Encouraged by Thomas Blamey, who had been impressed by the Sturt painting and with a promise of support for his artistic career, Hele enlisted as a private soldier in the 2nd AIF and in June 1940 sailed for the Middle East with the 2/48th Battalion, 9th Australian Division. On 9 January 1941 Blamey met him personally; he was promoted to lieutenant with responsibilities as a war artist, given a truck and batman-driver and instructed to join the 6th Division in its push to Tobruk.

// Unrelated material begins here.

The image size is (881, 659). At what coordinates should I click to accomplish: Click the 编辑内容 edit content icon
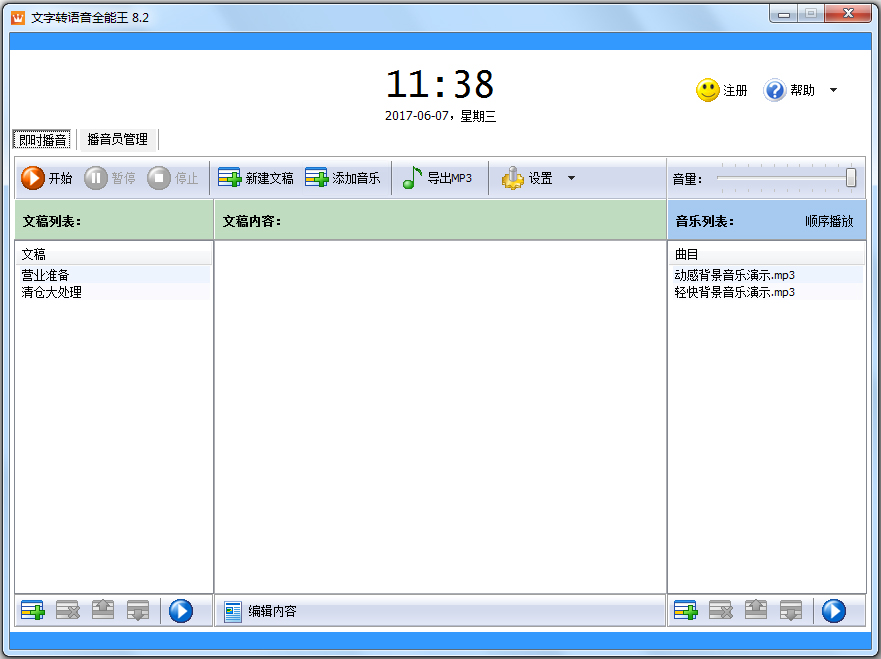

In around June 1941, he joined the Military History and Information Section of the AIF, under J. L. Treloar, which had a studio in Heliopolis, which he shared with Lyndon Dadswell and John Dowie. Hele was appointed an official war artist on 11 October 1941 with the rank of captain. He returned to Australia with the 6th and 7th Divisions and, by April, was back at Aldinga, where he started his ambitious series of paintings based on his extensive portfolio of sketches and paintings, many of which had been accidentally ruined in transit. Treloar, impatient with Hele's slow progress, called on Louis McCubbin, director of the Art Gallery of South Australia, to investigate. McCubbin expressed his satisfaction and Treloar was mollified.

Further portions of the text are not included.